Сатин цинично пляшет канкан над трупом труда: «Работа? Сделай так (ишь ты, какой-то добрый дядя должен ему сделать работу приятной, а сам он и пальцем для этого не пошевельнет!), чтоб работа мне была приятна-я, м о ж е т б ы т ь, буду работать. да! Может быть! (И рядится это сибаритство в очень красивый идеал. ) Когда труд — удовольствие, жизнь — хороша! Когда труд — обязанность, жизнь — рабство!»

Бубнов потешается над совестью: «На что совесть? Я — не богатый. »

И затравленный их бесовской софистической логикой и все же не сгибающийся Клещ, как это ни парадоксально, предстает последним оплотом и надеждой человеческого бытия: он все же чего-то хочет, верит, надеется, стремится, не примиряется с тем, что небытие есть естественная и единственная сфера, где человек может быть человеком. У них все пусто, все съедено отрицанием. У Клеща, пусть в изуродованной форме (бесчеловечность, жестокость), теплится еще жажда положительного, содержательного бытия человека, представление о том, что это возможно. Но и он унижен Пеплом, Сатиным и Бубновым; и Настя, в душе которой живет жажда чистой любви, поругана Бароном; и Актер, еще помнящий о таланте, — осмеян Сатиным; да и Васька Пепел унижен последним, когда Сатин шутливо и цинично предлагает ему жениться на Василисе, убить Костылева и стать самому их хозяином, — т. е. Сатин столь низко его ставит, что предлагает ему воспользоваться благоприятным для него стечением обстоятельств и врасти в общество отчуждения, — чего сам Сатин бы не сделал.

И все это размалывание последних положительных, устойчивых идеалов-ценностей в душах Актера, Насти, Клеща и Пепла — производится силой логики, во имя правды. Бубнов и Сатин, как софисты, просто до логического предела доводят логику вещей и разрушают ее, ее же силой, примеряя к ней и ко всему ее же собственные критерии,’ договаривая все до конца, без иллюзий.
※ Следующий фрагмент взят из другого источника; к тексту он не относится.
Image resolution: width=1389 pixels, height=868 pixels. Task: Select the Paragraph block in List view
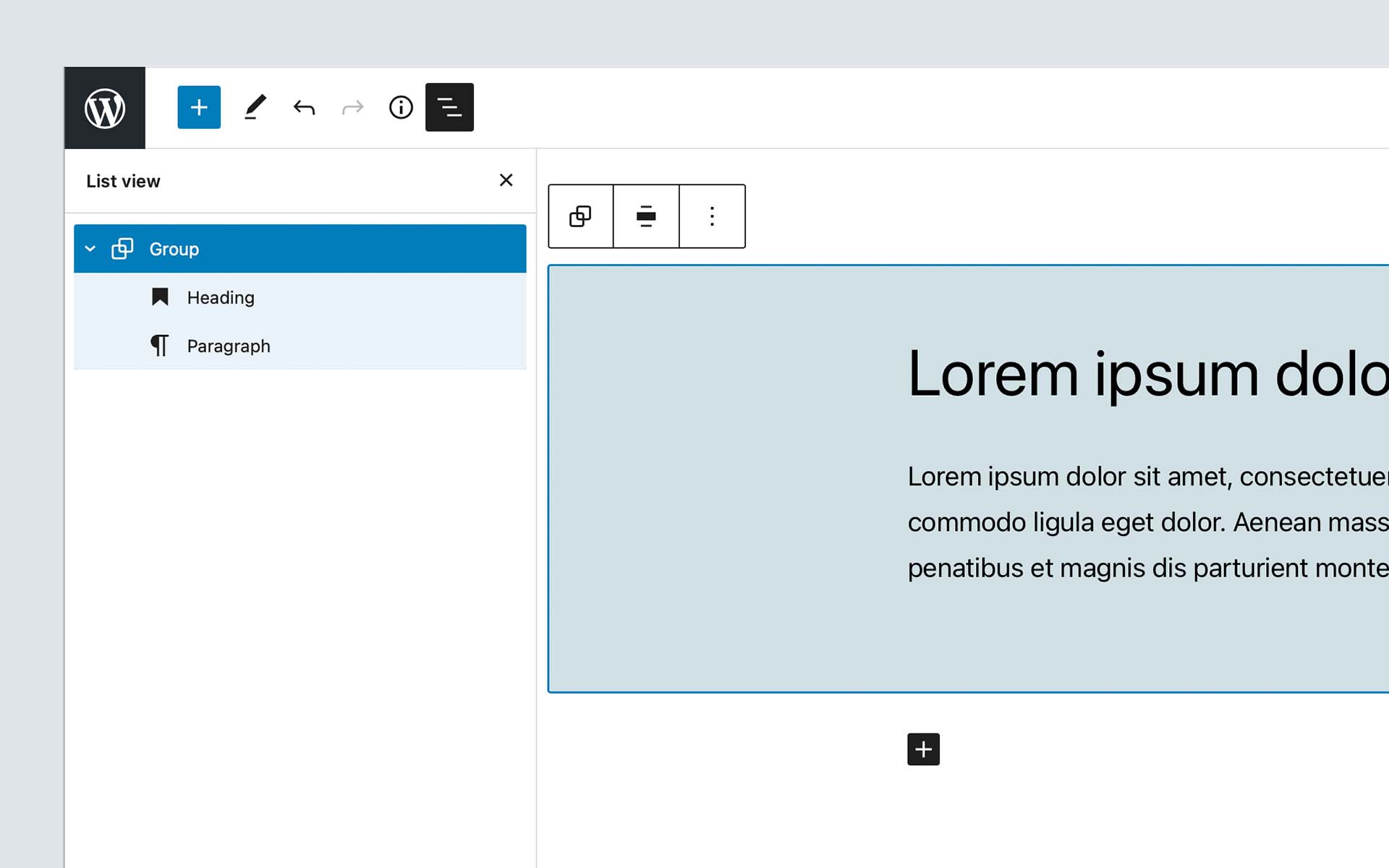[x=229, y=346]
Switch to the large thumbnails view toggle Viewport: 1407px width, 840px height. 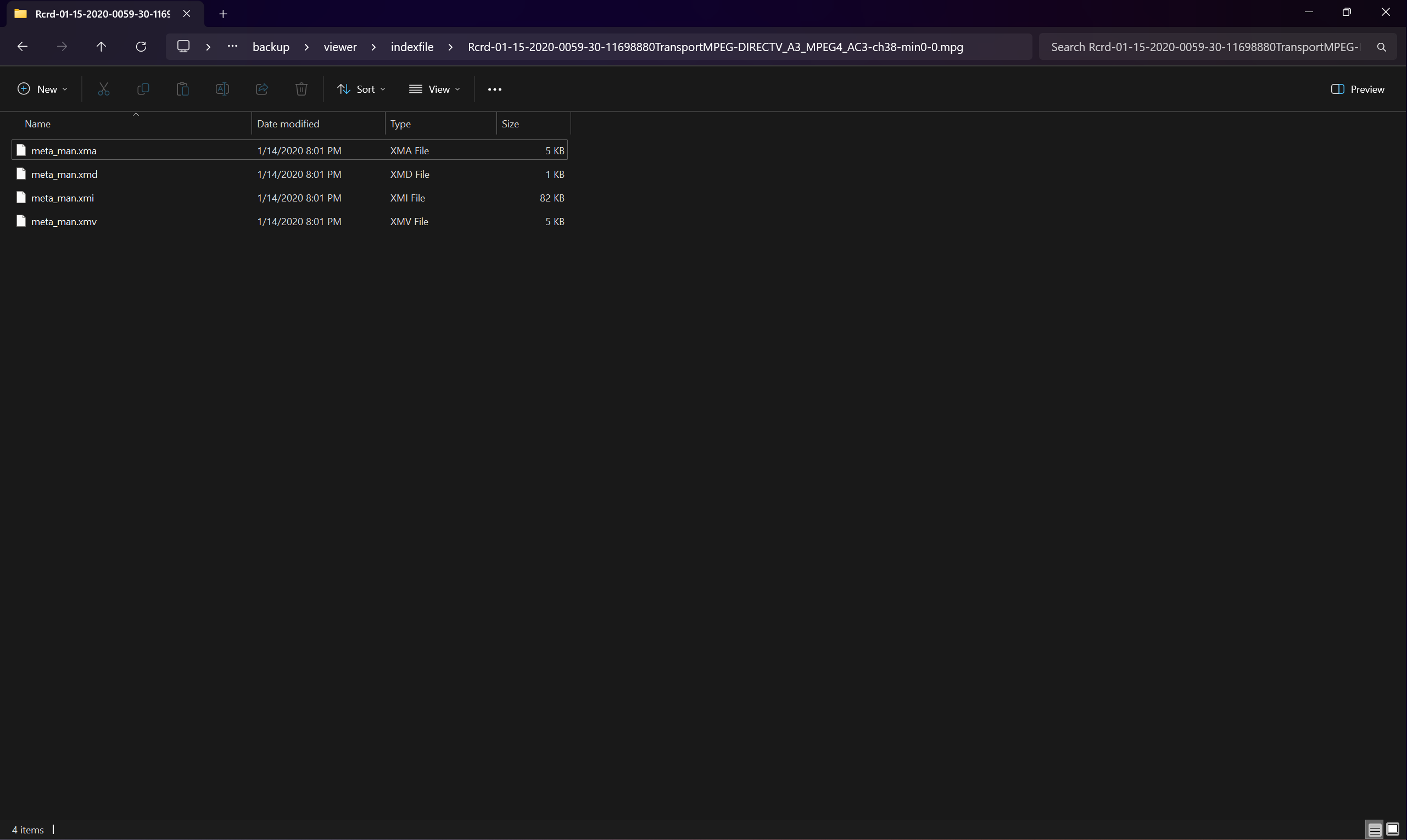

Они тем самым и разрушают это мышление, обнаруживают его пустоту, — но и сами не выходят из пределов «логики вещей», не подозревают о возможности другой (идея Человекоправды является у Сатина в конце: после того, как старик (Лука) «проквасил нам сожителей», — и ею в том числе).
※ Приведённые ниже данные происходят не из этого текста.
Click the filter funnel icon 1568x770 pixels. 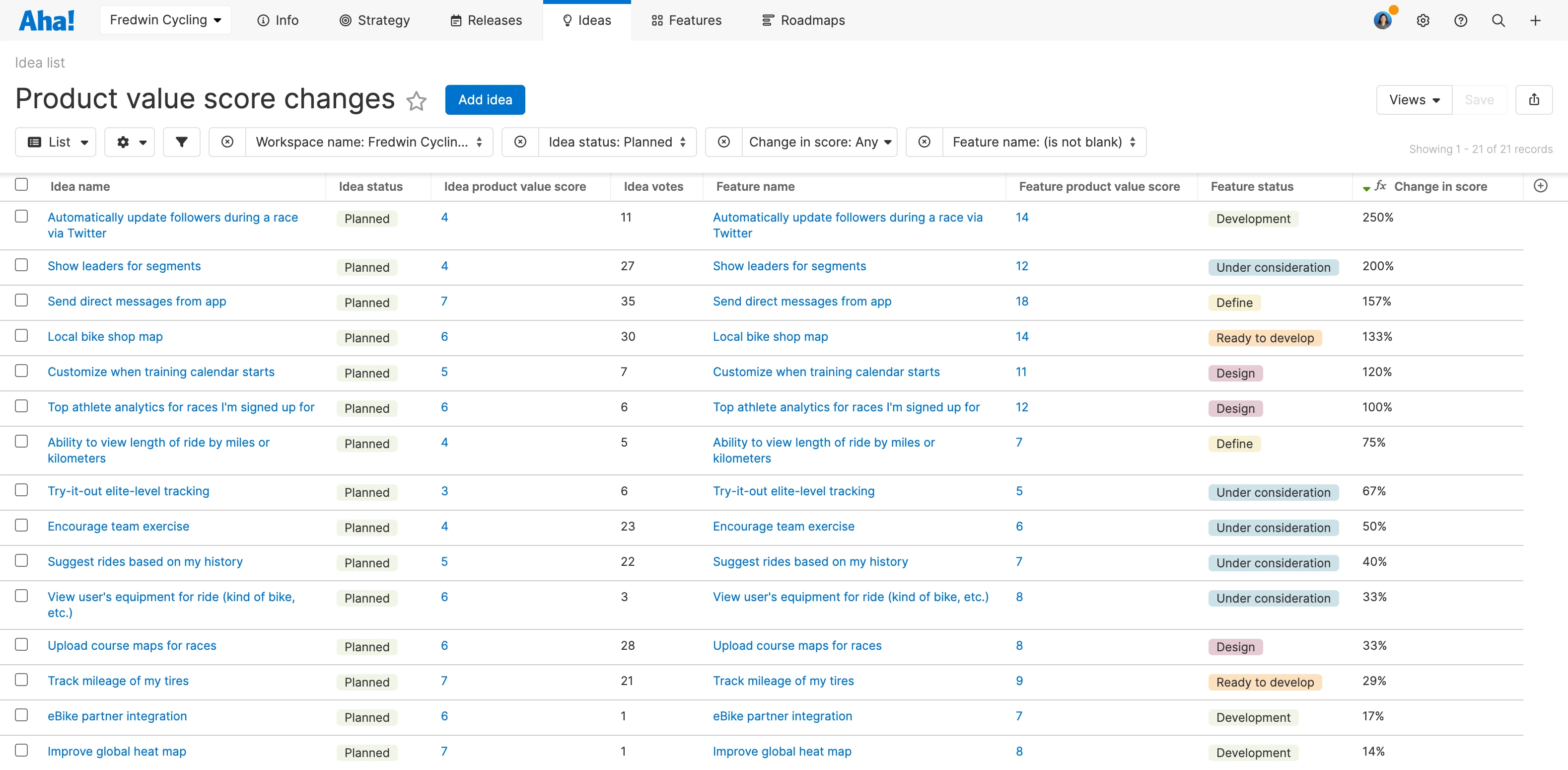(x=181, y=142)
Вот почему неизвестно еще, на чьей стороне наши симпатии (точнее: в чьей позиции больше содержания и мощи): в позиции нелогичного, себе противоречащего Клеща, который косноязычно, но с черноземной мощью веры и надежды, с яростью и болью глаголет о работе, стыде, чести и совести, или в бесстрастной логике Бубнова и Сатина, чье спокойствие отдает холодом мертвечины и человеческой падали (недаром Бубнов где-то в пьесе сравнивается с Вороном: это не Уж, но Ворон). И Клещ среди этих ливней цинической иронии воздевает руки горе и «бросает в небо богохульства» — и возвышается до той же сатанинской мощи, которой обладали все великие несгибаемые бунтари и мятежники: от Каина, Прометея и т. д. и т. д.

Да, он здесь равен Каину — бунтарю и мятежнику: для е г о веры в «бога», т. е. в положительные ценности: труд, честь и совесть, — потребовались сатанинские качества гордыни, мятежности, которых лишены расслабленно-самоуспокоенные «мефистофели» — олимпийцы Сатин и Бубнов, пребывающие (как некогда бог) в ненарушенном, гармоническом состоянии мира отрицания и сомненья, в непротиворечивом равенстве себе — в нирване чистого небытия.

В этой нерушимости веры Клещ могуч и прекрасен. В нем теперь залог, что —Ессе Ноmо — жив Человек «и посрамлен да будет Сатана» («Фауст»). И посрамлена да будет их (Сатина и Бубнова) софистическая логика; она во имя правды разрушает все истины отчуждения, но не дает и не подозревает о Человекоправде, смешивая в одну с ложью общества отчуждения мечты Насти, Клеща, Пепла и т. д. , видя в них только самообман, иллюзии (т. е. подходя к ним тоже с отчужденно-логических позиций, сверяя их с «реальными» фактами бытия — что делает и логика полицая Медведева, Василисы и ученого из притчи о праведной земле), но не подозревал в них качественно иное: энергию положительной человекоправды, положительного выявления, творчества каждым своей индивидуальной сущности как Человека.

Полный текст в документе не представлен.